Kepalaku pening dan berkunang-kunang saat aku hendak turun dari tempat tidurku. Ku paksakan diriku berjalan menuju ambang pintu, namun belum saja mencapainya aku ambruk yang terlihat hanya gelap.
Samar-samar ku dengar suara kedua sahabatku Dayu dan Tery lalu menyusul suara Dede. Entah apa yang sudah terjadi kepadaku, Badanku lemas, kepalaku masih terasa pening aduh aku kenapa ?. Perlahan-lahan ku buka mataku dan teriakan yang terdengar seperti sorakan meluncur dengan bebas dari kedua sahabatku.

"Safaaaaa !"  Pekik mereka.
"Safa, kamu sudah sadar ?" Tanya Dede khawatir. Sementara aku hanya dapat menjawab dengan senyuman kecil. Bahkan untuk menggerakkan bibirku saja rasanya sangat berat.

"Tante, Safa sudah sadar," pekik Tery sekali lagi sambil berlari meninggalkan kamarku.

Kak Egy setengah mengintip di pintu kamarku, kemudian masuk dan langsung duduk tepat di samping kanan kepalaku. Dede yang duduk agak depan dari sana tak diperdulikannya. Dia mengelus kepalaku sayang, seketika ku lihat roman wajah Dede berubah muram karenanya. Dede memalingkan wajahnya, padahal aku sudah pernah bercerita kepadanya tentang Kak Egy pada saat aku menyatakan alasanku mengapa aku ke sekolah menggunakan Mobil tempo Hari.

"Akhirnya adik kesayangan kakak sadar juga ya," kak Egy mengelus kepalaku sayang.

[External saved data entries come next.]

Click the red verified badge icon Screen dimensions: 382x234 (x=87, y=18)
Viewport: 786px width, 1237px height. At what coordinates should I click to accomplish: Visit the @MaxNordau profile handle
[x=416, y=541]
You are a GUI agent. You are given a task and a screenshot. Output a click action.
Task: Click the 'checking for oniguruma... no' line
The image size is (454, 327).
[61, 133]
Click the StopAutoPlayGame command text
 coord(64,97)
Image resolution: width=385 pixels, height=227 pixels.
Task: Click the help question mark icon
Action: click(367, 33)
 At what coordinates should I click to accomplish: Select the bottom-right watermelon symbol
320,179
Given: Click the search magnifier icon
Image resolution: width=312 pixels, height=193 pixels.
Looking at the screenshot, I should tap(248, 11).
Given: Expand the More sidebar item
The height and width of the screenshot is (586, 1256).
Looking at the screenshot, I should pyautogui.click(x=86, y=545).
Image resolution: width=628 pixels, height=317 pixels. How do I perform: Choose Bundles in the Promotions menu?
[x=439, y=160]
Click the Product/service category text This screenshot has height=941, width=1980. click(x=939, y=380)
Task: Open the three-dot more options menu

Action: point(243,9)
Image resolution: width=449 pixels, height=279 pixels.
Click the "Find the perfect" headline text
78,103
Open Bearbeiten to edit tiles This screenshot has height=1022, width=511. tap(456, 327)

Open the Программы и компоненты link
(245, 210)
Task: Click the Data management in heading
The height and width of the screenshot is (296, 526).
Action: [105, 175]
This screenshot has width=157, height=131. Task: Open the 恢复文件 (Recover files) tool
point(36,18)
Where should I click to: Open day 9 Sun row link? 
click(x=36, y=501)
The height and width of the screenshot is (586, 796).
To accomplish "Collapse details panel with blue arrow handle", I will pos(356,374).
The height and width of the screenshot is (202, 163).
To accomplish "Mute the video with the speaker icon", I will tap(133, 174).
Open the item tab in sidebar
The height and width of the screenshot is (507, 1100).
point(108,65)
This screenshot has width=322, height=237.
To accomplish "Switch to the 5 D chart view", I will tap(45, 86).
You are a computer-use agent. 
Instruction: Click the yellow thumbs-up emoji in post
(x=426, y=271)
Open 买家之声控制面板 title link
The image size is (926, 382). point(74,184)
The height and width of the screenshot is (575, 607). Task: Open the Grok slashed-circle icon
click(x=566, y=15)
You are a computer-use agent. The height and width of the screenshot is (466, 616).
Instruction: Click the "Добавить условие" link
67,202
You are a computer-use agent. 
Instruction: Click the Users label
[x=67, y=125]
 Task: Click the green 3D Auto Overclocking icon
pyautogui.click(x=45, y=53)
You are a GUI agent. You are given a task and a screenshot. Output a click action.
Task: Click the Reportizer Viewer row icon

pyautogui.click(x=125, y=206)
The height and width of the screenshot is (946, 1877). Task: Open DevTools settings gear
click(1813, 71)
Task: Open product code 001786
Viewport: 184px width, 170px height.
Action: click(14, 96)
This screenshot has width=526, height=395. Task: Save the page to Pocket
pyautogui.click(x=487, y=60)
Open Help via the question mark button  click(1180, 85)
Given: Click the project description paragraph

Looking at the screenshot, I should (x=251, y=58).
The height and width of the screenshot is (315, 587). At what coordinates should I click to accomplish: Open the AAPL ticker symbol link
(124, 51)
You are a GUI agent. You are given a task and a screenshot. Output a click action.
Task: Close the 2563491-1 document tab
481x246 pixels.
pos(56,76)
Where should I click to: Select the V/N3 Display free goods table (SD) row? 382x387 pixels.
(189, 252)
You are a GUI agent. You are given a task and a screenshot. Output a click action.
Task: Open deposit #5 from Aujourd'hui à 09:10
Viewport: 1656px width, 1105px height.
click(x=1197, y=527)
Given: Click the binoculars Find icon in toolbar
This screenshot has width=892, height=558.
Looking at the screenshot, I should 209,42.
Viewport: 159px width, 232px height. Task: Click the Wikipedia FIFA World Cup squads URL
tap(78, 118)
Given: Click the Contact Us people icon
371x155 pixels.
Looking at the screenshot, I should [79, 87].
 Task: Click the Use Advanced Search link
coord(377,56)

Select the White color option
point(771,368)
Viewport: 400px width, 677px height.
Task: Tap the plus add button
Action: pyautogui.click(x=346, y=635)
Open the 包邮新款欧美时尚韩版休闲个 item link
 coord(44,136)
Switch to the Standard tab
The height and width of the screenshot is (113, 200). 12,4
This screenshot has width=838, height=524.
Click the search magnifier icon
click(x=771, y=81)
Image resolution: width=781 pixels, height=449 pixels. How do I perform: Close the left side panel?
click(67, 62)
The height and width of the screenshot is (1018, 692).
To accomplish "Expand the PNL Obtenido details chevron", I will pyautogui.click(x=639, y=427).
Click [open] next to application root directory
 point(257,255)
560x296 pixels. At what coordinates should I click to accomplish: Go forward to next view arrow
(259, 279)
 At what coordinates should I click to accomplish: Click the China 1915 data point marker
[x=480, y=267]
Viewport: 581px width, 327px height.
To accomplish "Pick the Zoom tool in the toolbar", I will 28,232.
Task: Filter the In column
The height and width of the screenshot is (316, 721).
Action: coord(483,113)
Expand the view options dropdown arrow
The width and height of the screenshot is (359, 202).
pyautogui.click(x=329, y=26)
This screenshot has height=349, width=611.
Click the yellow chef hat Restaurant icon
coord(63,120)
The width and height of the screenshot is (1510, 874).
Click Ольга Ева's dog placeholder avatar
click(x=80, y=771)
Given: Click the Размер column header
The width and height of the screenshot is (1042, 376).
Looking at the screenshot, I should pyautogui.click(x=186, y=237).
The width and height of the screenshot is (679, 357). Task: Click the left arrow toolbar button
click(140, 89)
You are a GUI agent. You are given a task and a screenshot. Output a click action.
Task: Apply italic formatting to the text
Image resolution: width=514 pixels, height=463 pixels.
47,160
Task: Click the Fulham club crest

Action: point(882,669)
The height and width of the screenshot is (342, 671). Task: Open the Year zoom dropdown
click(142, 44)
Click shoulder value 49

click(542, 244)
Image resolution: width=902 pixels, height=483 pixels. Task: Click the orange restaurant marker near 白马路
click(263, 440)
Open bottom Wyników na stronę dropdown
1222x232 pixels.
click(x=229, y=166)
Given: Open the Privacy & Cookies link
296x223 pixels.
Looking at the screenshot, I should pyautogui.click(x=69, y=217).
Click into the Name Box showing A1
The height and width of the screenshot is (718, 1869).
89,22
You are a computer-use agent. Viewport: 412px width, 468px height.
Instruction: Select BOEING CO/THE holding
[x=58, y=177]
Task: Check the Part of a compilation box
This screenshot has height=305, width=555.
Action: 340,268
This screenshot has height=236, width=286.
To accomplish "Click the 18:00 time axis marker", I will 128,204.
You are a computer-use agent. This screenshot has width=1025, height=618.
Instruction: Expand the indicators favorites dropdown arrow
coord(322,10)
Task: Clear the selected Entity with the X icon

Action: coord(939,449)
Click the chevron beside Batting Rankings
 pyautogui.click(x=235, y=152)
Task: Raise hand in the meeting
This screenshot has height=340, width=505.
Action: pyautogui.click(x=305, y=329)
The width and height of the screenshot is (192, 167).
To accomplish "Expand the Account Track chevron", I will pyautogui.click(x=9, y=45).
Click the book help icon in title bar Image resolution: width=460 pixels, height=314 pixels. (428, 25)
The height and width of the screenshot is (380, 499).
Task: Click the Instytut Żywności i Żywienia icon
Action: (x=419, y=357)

"Fa, aku pulang dulu ya ibu udah sms soalnya," Kata Dede berbohong. Aku tau dia berbohong.

Aku melihatnya berjalan keluar dari kamarku dan menyalami ibu, kemudian aku Tery dan Dayu saling pandang. Aku hanya bisa diam karena memang aku tidak kuat untuk hanya sekedar berbicara. Yang dapat ku lakukan tiduran di kamar setelah di periksakan ternyata aku terkena typus.

***

Seminggu sudah aku hanya berdiam diri di kamar, ingin rasanya aku keluar dan menikmati udara di luaran sana, aku rindu jalan-jalan. Untung saja Dede, Tery dan Dayu selalu menemani aku, Ryan juga sesekali datang menjengukku. Aku senang memiliki sahabat seperti Tery, dan Dayu juga kekasih, seperti Dede karena mereka sangat memperdulikanku, bahkan mereka ke rumahku sepulang sekolah dan hampir larut malam baru pulang untuk menemaniku. Mereka mengerjakan tugas di sini bersamaku, jadi aku tak perlu takut untuk tertinggal pelajaran karena Dayu akan mengajariku semua pelajaran yang di ajarkan di sekolah tadi.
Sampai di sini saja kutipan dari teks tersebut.